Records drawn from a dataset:
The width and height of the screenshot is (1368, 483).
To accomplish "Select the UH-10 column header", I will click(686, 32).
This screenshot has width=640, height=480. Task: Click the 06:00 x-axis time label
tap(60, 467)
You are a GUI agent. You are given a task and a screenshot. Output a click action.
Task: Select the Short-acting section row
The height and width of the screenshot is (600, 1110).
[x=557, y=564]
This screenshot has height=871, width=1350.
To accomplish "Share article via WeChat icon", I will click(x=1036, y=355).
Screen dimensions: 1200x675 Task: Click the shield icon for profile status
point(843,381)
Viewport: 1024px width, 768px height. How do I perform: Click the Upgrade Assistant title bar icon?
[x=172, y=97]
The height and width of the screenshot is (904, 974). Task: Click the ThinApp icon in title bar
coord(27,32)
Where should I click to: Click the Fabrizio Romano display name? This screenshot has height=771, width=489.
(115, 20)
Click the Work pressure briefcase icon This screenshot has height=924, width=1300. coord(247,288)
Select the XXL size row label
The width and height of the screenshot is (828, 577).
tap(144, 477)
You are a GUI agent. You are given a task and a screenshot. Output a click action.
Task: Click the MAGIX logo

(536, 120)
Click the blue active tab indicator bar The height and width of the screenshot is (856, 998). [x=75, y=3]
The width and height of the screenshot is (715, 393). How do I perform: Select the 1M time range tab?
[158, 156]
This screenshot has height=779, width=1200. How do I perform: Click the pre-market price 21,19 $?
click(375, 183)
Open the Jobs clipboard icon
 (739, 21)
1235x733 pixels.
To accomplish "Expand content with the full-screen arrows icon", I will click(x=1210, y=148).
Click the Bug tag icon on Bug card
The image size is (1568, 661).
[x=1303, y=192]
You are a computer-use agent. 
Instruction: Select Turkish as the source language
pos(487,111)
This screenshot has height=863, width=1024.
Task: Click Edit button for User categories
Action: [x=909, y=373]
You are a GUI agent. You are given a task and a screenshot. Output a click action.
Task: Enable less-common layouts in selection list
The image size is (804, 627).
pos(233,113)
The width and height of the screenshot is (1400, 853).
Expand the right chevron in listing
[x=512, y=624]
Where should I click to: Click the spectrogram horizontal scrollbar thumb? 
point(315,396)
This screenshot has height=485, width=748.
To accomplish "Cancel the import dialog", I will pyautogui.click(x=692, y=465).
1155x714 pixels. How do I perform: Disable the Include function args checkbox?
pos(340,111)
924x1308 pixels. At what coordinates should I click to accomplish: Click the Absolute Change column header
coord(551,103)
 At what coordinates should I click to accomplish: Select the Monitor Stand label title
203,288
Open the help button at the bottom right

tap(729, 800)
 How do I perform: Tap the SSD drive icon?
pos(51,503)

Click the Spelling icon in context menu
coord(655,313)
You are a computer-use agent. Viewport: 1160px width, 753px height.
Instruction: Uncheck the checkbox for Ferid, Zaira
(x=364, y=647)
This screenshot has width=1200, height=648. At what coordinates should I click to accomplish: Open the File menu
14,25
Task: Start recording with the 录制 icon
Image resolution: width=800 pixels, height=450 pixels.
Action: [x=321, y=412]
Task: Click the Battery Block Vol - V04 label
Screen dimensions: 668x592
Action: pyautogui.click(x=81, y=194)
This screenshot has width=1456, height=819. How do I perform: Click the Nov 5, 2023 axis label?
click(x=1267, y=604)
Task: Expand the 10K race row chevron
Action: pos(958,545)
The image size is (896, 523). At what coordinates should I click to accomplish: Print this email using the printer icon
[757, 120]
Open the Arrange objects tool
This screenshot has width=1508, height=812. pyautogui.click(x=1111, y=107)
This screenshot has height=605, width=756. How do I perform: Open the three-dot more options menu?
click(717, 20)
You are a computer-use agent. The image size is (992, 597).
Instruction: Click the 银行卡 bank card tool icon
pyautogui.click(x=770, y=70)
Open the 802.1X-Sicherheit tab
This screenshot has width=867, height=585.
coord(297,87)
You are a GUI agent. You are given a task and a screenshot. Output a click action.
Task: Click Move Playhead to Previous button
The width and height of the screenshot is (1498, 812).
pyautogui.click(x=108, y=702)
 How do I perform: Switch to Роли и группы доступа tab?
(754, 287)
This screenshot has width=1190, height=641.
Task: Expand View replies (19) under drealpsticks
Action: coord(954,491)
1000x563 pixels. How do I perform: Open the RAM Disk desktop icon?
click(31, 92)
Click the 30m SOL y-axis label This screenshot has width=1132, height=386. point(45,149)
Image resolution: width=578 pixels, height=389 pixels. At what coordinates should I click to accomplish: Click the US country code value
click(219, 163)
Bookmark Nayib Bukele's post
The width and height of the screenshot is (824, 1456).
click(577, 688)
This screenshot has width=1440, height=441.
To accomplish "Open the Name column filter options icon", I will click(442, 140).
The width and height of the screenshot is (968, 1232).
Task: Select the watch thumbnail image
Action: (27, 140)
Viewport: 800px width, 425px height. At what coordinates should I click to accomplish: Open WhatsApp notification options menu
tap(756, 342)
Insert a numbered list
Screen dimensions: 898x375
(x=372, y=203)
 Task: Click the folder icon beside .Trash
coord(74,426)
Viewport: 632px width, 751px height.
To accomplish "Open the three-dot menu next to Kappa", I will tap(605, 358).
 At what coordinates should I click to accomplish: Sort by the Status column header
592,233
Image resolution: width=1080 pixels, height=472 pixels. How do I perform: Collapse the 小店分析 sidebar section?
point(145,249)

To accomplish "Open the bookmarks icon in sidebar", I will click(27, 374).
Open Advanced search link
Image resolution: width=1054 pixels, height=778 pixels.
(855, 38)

- Work to complete: All of the entries above need to be output again exactly.

- Problem solution:
The width and height of the screenshot is (1368, 483).
To accomplish "Select the UH-10 column header", I will click(686, 32).
This screenshot has width=640, height=480. Task: Click the 06:00 x-axis time label
tap(60, 467)
You are a GUI agent. You are given a task and a screenshot. Output a click action.
Task: Select the Short-acting section row
The height and width of the screenshot is (600, 1110).
[x=557, y=564]
This screenshot has height=871, width=1350.
To accomplish "Share article via WeChat icon", I will click(x=1036, y=355).
Screen dimensions: 1200x675 Task: Click the shield icon for profile status
point(843,381)
Viewport: 1024px width, 768px height. How do I perform: Click the Upgrade Assistant title bar icon?
[x=172, y=97]
The height and width of the screenshot is (904, 974). Task: Click the ThinApp icon in title bar
coord(27,32)
Where should I click to: Click the Fabrizio Romano display name? This screenshot has height=771, width=489.
(115, 20)
Click the Work pressure briefcase icon This screenshot has height=924, width=1300. coord(247,288)
Select the XXL size row label
The width and height of the screenshot is (828, 577).
tap(144, 477)
You are a GUI agent. You are given a task and a screenshot. Output a click action.
Task: Click the MAGIX logo

(536, 120)
Click the blue active tab indicator bar The height and width of the screenshot is (856, 998). [x=75, y=3]
The width and height of the screenshot is (715, 393). How do I perform: Select the 1M time range tab?
[158, 156]
This screenshot has height=779, width=1200. How do I perform: Click the pre-market price 21,19 $?
click(375, 183)
Open the Jobs clipboard icon
 (739, 21)
1235x733 pixels.
To accomplish "Expand content with the full-screen arrows icon", I will click(x=1210, y=148).
Click the Bug tag icon on Bug card
The image size is (1568, 661).
[x=1303, y=192]
You are a computer-use agent. 
Instruction: Select Turkish as the source language
pos(487,111)
This screenshot has height=863, width=1024.
Task: Click Edit button for User categories
Action: [x=909, y=373]
You are a GUI agent. You are given a task and a screenshot. Output a click action.
Task: Enable less-common layouts in selection list
The image size is (804, 627).
pos(233,113)
The width and height of the screenshot is (1400, 853).
Expand the right chevron in listing
[x=512, y=624]
Where should I click to: Click the spectrogram horizontal scrollbar thumb? 
point(315,396)
This screenshot has height=485, width=748.
To accomplish "Cancel the import dialog", I will pyautogui.click(x=692, y=465).
1155x714 pixels. How do I perform: Disable the Include function args checkbox?
pos(340,111)
924x1308 pixels. At what coordinates should I click to accomplish: Click the Absolute Change column header
coord(551,103)
 At what coordinates should I click to accomplish: Select the Monitor Stand label title
203,288
Open the help button at the bottom right

tap(729, 800)
 How do I perform: Tap the SSD drive icon?
pos(51,503)

Click the Spelling icon in context menu
coord(655,313)
You are a computer-use agent. Viewport: 1160px width, 753px height.
Instruction: Uncheck the checkbox for Ferid, Zaira
(x=364, y=647)
This screenshot has width=1200, height=648. At what coordinates should I click to accomplish: Open the File menu
14,25
Task: Start recording with the 录制 icon
Image resolution: width=800 pixels, height=450 pixels.
Action: [x=321, y=412]
Task: Click the Battery Block Vol - V04 label
Screen dimensions: 668x592
Action: pyautogui.click(x=81, y=194)
This screenshot has width=1456, height=819. How do I perform: Click the Nov 5, 2023 axis label?
click(x=1267, y=604)
Task: Expand the 10K race row chevron
Action: pos(958,545)
The image size is (896, 523). At what coordinates should I click to accomplish: Print this email using the printer icon
[757, 120]
Open the Arrange objects tool
This screenshot has width=1508, height=812. pyautogui.click(x=1111, y=107)
This screenshot has height=605, width=756. How do I perform: Open the three-dot more options menu?
click(717, 20)
You are a computer-use agent. The image size is (992, 597).
Instruction: Click the 银行卡 bank card tool icon
pyautogui.click(x=770, y=70)
Open the 802.1X-Sicherheit tab
This screenshot has width=867, height=585.
coord(297,87)
You are a GUI agent. You are given a task and a screenshot. Output a click action.
Task: Click Move Playhead to Previous button
The width and height of the screenshot is (1498, 812).
pyautogui.click(x=108, y=702)
 How do I perform: Switch to Роли и группы доступа tab?
(754, 287)
This screenshot has width=1190, height=641.
Task: Expand View replies (19) under drealpsticks
Action: coord(954,491)
1000x563 pixels. How do I perform: Open the RAM Disk desktop icon?
click(31, 92)
Click the 30m SOL y-axis label This screenshot has width=1132, height=386. point(45,149)
Image resolution: width=578 pixels, height=389 pixels. At what coordinates should I click to accomplish: Click the US country code value
click(219, 163)
Bookmark Nayib Bukele's post
The width and height of the screenshot is (824, 1456).
click(577, 688)
This screenshot has width=1440, height=441.
To accomplish "Open the Name column filter options icon", I will click(442, 140).
The width and height of the screenshot is (968, 1232).
Task: Select the watch thumbnail image
Action: (27, 140)
Viewport: 800px width, 425px height. At what coordinates should I click to accomplish: Open WhatsApp notification options menu
tap(756, 342)
Insert a numbered list
Screen dimensions: 898x375
(x=372, y=203)
 Task: Click the folder icon beside .Trash
coord(74,426)
Viewport: 632px width, 751px height.
To accomplish "Open the three-dot menu next to Kappa", I will tap(605, 358).
 At what coordinates should I click to accomplish: Sort by the Status column header
592,233
Image resolution: width=1080 pixels, height=472 pixels. How do I perform: Collapse the 小店分析 sidebar section?
point(145,249)

To accomplish "Open the bookmarks icon in sidebar", I will click(27, 374).
Open Advanced search link
Image resolution: width=1054 pixels, height=778 pixels.
(855, 38)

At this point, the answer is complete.